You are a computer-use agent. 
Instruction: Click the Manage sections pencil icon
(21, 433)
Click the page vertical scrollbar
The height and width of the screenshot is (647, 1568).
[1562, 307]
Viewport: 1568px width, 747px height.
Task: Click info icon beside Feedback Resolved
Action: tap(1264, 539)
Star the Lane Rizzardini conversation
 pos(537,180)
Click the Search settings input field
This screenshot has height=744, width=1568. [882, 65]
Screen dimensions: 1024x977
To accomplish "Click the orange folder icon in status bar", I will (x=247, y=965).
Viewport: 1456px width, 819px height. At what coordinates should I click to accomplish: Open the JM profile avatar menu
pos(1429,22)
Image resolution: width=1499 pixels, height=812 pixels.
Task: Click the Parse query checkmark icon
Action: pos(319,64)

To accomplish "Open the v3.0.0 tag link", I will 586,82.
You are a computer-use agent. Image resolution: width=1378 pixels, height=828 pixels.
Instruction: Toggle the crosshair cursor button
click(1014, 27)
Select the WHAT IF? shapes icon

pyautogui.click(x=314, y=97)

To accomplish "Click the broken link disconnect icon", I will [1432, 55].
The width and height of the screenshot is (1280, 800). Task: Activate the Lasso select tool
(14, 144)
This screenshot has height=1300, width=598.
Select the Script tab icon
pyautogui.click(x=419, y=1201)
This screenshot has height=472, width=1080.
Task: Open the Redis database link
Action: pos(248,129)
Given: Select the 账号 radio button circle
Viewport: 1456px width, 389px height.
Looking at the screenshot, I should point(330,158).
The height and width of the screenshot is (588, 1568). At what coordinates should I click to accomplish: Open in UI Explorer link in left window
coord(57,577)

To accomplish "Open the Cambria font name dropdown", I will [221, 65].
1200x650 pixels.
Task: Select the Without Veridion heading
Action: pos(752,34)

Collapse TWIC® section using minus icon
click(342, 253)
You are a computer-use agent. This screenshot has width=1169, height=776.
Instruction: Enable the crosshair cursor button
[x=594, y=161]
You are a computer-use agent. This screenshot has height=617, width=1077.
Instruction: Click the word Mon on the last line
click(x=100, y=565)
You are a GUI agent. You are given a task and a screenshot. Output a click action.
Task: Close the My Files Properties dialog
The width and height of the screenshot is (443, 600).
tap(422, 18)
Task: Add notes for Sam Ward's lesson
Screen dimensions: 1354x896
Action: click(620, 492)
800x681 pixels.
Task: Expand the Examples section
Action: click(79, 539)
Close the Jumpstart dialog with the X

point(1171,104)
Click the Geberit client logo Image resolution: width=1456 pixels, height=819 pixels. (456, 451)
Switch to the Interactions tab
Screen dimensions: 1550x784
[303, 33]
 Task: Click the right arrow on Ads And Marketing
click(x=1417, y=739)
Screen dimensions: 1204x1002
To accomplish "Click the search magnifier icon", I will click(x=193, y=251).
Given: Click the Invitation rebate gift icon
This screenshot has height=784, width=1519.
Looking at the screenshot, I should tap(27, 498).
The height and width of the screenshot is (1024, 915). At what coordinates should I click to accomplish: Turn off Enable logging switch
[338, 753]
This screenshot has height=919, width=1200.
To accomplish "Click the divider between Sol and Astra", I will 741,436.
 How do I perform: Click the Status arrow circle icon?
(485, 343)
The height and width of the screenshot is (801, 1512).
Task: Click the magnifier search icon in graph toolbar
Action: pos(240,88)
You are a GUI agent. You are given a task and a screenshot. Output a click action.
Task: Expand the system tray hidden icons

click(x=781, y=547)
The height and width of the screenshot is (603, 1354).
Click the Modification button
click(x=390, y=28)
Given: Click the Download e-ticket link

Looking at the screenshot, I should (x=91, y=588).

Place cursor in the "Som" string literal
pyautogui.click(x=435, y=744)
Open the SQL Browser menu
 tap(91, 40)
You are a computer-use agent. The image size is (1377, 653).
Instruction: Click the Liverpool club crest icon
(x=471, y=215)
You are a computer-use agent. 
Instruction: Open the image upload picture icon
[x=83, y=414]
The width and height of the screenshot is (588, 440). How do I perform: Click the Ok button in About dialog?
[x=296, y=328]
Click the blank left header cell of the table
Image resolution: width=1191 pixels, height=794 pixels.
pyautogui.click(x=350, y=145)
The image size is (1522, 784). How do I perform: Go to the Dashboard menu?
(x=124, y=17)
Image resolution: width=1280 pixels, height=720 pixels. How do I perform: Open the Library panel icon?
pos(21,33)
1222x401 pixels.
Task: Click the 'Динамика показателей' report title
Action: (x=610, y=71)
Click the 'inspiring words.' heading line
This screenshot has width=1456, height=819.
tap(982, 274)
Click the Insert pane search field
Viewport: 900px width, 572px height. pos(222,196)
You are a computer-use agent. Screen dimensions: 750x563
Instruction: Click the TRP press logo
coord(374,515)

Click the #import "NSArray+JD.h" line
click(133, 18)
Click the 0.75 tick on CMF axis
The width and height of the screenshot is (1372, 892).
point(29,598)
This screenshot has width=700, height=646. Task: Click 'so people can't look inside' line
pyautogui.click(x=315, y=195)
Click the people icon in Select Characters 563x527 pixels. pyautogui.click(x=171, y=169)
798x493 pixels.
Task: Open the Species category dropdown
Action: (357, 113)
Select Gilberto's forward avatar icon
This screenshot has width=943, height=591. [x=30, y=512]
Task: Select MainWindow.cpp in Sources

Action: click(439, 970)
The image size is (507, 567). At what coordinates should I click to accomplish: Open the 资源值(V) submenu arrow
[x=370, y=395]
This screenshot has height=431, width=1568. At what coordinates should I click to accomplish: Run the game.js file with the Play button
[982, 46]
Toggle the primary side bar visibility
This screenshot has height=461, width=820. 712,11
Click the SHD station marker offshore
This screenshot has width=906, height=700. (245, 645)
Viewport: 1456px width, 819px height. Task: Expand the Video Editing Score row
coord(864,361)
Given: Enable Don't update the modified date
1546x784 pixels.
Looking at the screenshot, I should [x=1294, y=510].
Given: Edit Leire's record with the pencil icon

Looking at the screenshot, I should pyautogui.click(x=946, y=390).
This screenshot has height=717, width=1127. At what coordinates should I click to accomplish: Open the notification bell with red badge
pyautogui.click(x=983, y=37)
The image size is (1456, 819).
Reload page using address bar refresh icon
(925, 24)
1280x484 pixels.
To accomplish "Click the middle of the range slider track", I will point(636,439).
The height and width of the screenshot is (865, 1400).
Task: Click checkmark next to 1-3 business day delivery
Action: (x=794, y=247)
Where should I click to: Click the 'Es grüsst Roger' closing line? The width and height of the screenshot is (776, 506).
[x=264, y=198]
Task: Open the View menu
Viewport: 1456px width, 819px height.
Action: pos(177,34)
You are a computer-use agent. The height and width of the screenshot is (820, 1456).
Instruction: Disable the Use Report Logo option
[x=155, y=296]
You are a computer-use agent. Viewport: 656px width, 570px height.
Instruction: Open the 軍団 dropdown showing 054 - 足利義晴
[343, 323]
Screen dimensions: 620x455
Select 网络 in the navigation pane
+===+
Reproduce verbatim the listing above, starting at its first line and ending at the line that contains "coord(57,577)", with both of those lines included.

You are a computer-use agent. 
Instruction: Click the Manage sections pencil icon
(21, 433)
Click the page vertical scrollbar
The height and width of the screenshot is (647, 1568).
[1562, 307]
Viewport: 1568px width, 747px height.
Task: Click info icon beside Feedback Resolved
Action: tap(1264, 539)
Star the Lane Rizzardini conversation
 pos(537,180)
Click the Search settings input field
This screenshot has height=744, width=1568. [882, 65]
Screen dimensions: 1024x977
To accomplish "Click the orange folder icon in status bar", I will (x=247, y=965).
Viewport: 1456px width, 819px height. At what coordinates should I click to accomplish: Open the JM profile avatar menu
pos(1429,22)
Image resolution: width=1499 pixels, height=812 pixels.
Task: Click the Parse query checkmark icon
Action: pos(319,64)

To accomplish "Open the v3.0.0 tag link", I will 586,82.
You are a computer-use agent. Image resolution: width=1378 pixels, height=828 pixels.
Instruction: Toggle the crosshair cursor button
click(1014, 27)
Select the WHAT IF? shapes icon

pyautogui.click(x=314, y=97)

To accomplish "Click the broken link disconnect icon", I will [1432, 55].
The width and height of the screenshot is (1280, 800). Task: Activate the Lasso select tool
(14, 144)
This screenshot has height=1300, width=598.
Select the Script tab icon
pyautogui.click(x=419, y=1201)
This screenshot has height=472, width=1080.
Task: Open the Redis database link
Action: pos(248,129)
Given: Select the 账号 radio button circle
Viewport: 1456px width, 389px height.
Looking at the screenshot, I should point(330,158).
The height and width of the screenshot is (588, 1568). At what coordinates should I click to accomplish: Open in UI Explorer link in left window
coord(57,577)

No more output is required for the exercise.